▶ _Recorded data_
|---|

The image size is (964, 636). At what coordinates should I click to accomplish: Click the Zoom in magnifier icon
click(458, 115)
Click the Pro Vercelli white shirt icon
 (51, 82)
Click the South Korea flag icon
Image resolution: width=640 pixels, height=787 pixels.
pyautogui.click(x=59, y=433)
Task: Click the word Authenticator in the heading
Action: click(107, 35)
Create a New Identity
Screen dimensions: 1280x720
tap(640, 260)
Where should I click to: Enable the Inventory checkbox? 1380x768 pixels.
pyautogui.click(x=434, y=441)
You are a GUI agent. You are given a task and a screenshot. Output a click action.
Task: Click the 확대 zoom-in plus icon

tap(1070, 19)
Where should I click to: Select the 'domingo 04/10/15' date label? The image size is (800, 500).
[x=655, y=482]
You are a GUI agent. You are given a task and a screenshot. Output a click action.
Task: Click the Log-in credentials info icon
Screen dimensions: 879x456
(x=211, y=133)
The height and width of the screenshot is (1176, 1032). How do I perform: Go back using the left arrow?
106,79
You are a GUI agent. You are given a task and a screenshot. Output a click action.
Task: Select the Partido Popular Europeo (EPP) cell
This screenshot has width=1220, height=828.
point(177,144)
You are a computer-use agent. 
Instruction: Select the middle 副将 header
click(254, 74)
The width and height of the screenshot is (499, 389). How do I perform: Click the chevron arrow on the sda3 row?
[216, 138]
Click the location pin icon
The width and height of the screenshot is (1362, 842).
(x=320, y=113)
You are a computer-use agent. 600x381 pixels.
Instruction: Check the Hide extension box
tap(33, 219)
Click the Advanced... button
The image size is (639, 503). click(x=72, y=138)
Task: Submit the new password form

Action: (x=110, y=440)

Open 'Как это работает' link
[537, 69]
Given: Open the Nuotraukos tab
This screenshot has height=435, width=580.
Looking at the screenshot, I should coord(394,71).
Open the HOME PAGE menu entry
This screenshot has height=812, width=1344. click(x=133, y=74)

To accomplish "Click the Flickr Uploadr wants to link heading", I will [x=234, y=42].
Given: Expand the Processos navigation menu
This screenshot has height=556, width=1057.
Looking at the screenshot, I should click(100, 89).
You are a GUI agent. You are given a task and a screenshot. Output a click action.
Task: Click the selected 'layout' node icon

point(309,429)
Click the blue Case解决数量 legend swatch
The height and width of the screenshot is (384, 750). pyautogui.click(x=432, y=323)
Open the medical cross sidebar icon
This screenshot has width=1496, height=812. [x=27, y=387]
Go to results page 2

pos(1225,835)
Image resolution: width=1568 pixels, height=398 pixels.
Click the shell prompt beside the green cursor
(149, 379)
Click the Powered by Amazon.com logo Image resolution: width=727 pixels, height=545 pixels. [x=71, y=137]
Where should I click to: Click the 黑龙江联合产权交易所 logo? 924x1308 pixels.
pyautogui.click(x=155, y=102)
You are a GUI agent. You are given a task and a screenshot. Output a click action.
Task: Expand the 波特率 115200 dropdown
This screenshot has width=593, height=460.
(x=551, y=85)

|---|

Extract each line from the records above that contains the string "heading".

Task: Click the word Authenticator in the heading
To accomplish "Click the Flickr Uploadr wants to link heading", I will [x=234, y=42].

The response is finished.